Functional Characterization of Genes that Drive Hepatoblastoma
Mentor Name: Kelly Bailey
The Prochownik laboratory's Specific Aim is to determine the role of BYN genes in HB pathogenesis. Ms. Knapp will continue her ongoing work, which involves studying how BYN genes affect HB growth properties mediated by combinations of B, Y and N. Using “Sleeping Beauty” (SB) vectors that allow for gene over-expression or Crispr/Cas9 vectors that allow for gene knockout, individual BYN genes will be deregulated with transformation-competent pair-wise combinations of B, Y and N to determine how this impacts tumor growth. Preliminary results show that we can simultaneously express or knockout multiple genes, which will allow us to study BYN cooperation. Ms. Knapp has already demonstrated that the Crispr/Cas9-mediated targeting of at least four BYN genes can be effectively achieved in vivo. Longer term, HBs generated or modified by BYN genes will be studied for changes in their metabolic, biochemical and transcriptomic profiles. Ms. Knapp’s project will focus upon the continued generation and characterization of BYN SB and Crispr/Cas9 vectors, how they impact HB growth and the histologic characteristics of any resultant tumors. All pairwise and triple combinations of B, Y and N efficiently generate HBs in mice. Yet, despite their undisputed importance as oncogenic drivers, we understand virtually nothing as to which of their several thousand target genes actually drive transformation. The Prochownik lab originally identified BYN genes as the common denominators in all HBs, regardless of cause, growth rates or genetic background.
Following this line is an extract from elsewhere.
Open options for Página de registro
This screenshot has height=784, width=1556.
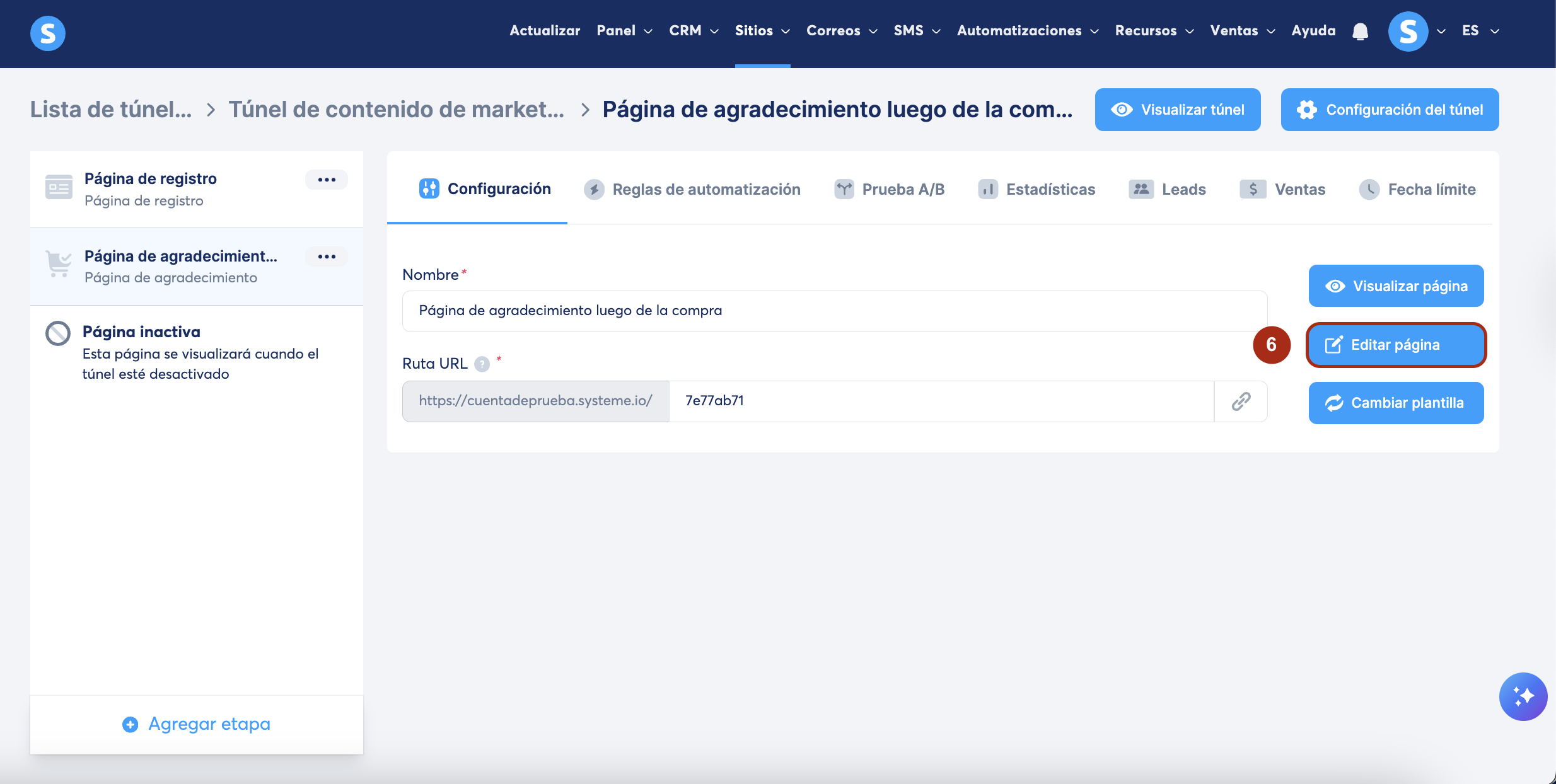(327, 180)
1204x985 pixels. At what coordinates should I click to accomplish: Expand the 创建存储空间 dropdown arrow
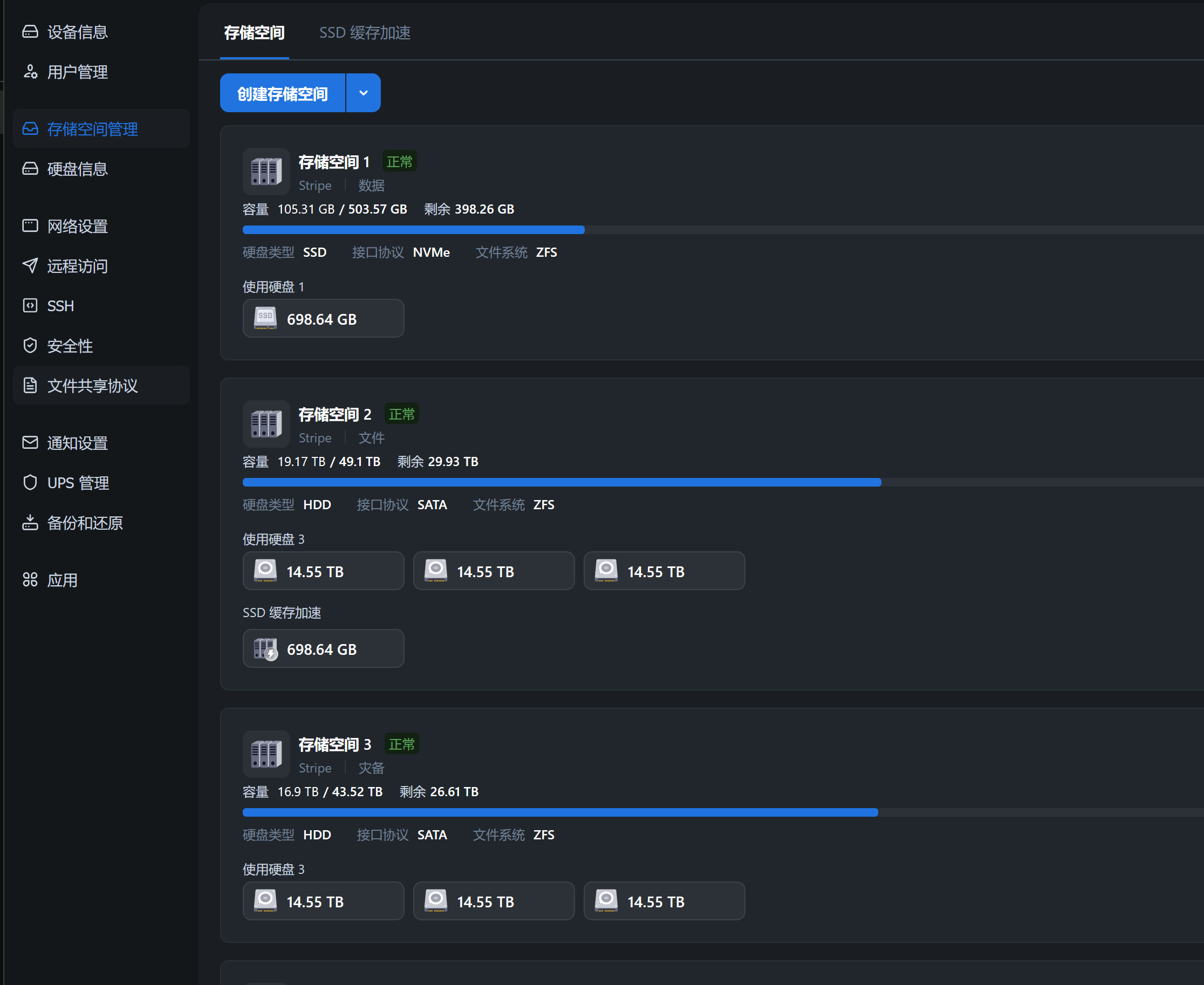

The vast majority (18 of 22) are also deregulated in spontaneously arising human HBs and adult cancers where their expression levels correlate with long-term survival. 16 BYN genes are also associated with canonical Cancer Hallmarks, thus implicating them as having fundamental roles in tumorigenesis. Many BYN genes encode enzymes or extracellular/membrane-associated proteins. Gaining a better appreciation for the workings of this extremely compelling group of genes will open the door to future studies examining their function in greater detail with the intention of developing novel, BYN gene-specific targeted therapies such as enzyme inhibitors and monoclonal antibodies. This has the potential for being more effective than drugs aimed at B, Y, and/or N, which, as transcription factors, are poor targets.